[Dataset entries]
● ● ●

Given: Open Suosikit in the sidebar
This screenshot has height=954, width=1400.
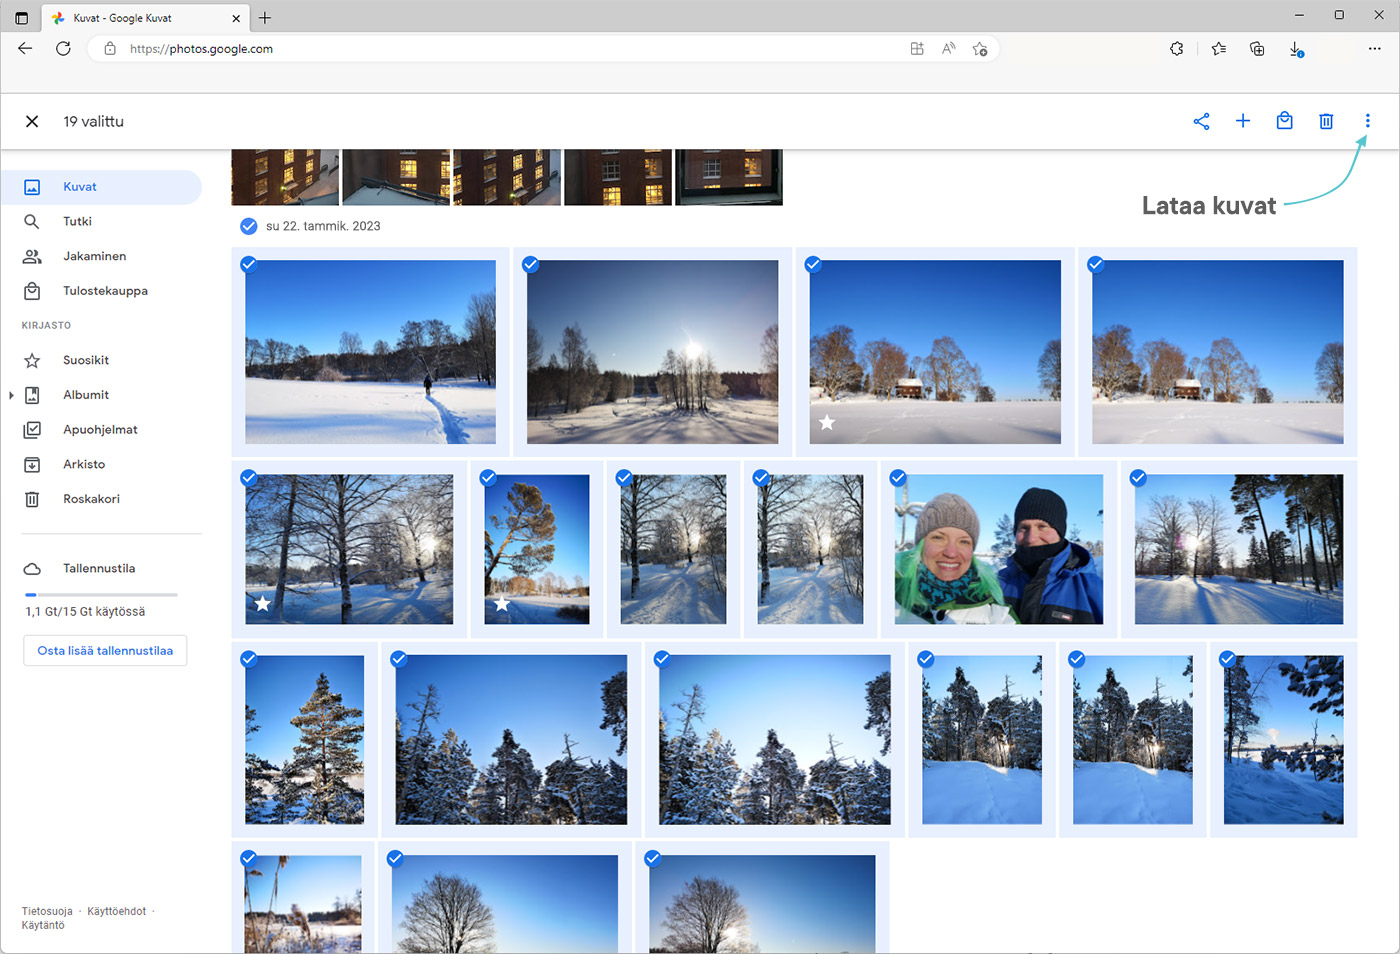Looking at the screenshot, I should pos(86,360).
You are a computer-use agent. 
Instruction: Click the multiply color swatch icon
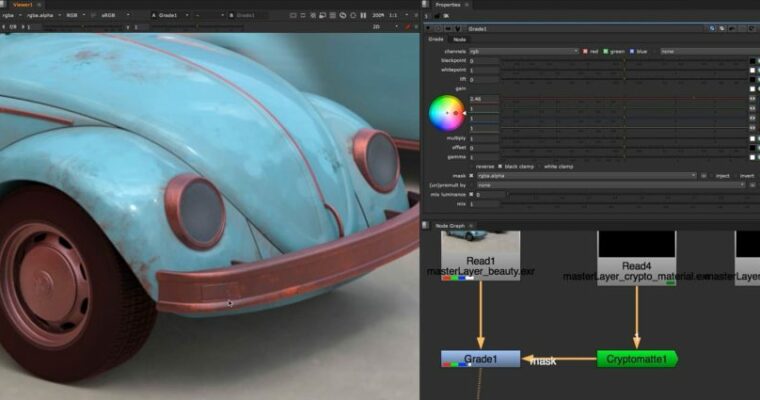[753, 137]
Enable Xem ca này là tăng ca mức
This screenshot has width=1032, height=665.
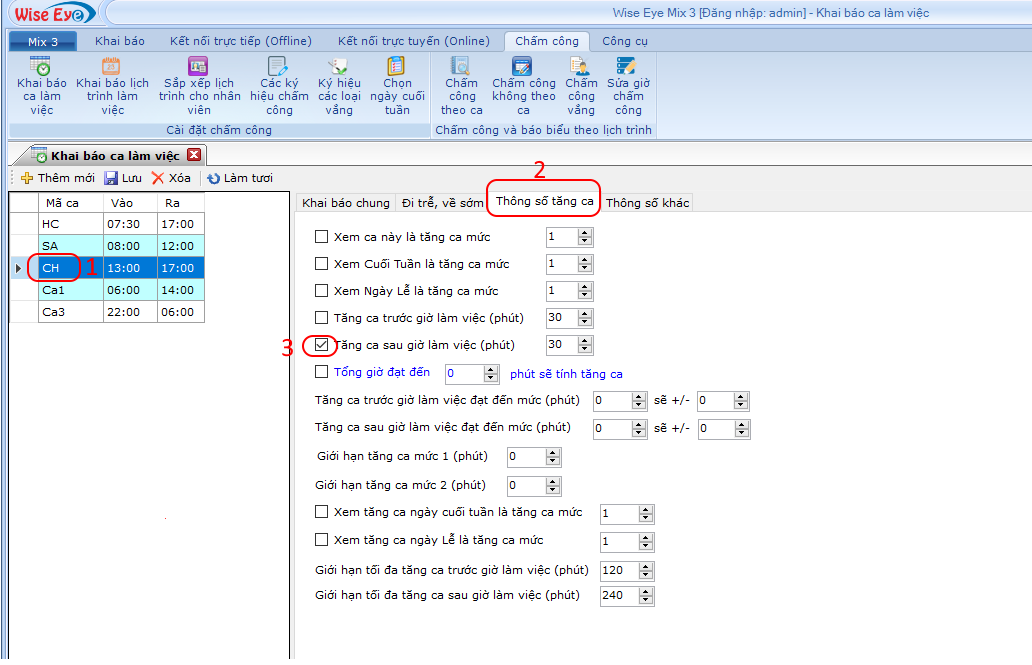point(322,237)
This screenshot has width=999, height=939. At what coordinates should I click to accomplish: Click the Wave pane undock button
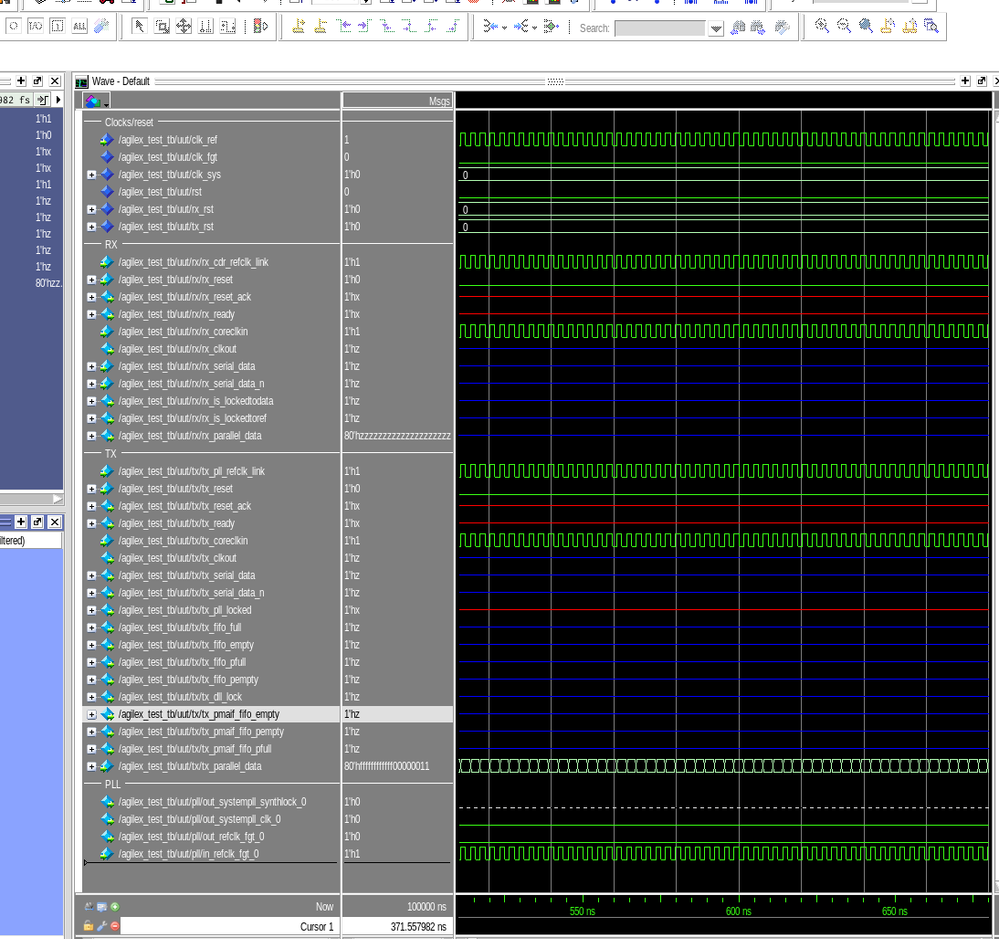tap(981, 81)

● ● ●

[Problem to work on]
Return the entries exactly as given. Do not include pictures.

[Result of this task]
Given: Open Suosikit in the sidebar
This screenshot has height=954, width=1400.
Looking at the screenshot, I should pos(86,360).
You are a computer-use agent. 
Instruction: Click the multiply color swatch icon
[753, 137]
Enable Xem ca này là tăng ca mức
This screenshot has width=1032, height=665.
point(322,237)
This screenshot has width=999, height=939. At what coordinates should I click to accomplish: Click the Wave pane undock button
tap(981, 81)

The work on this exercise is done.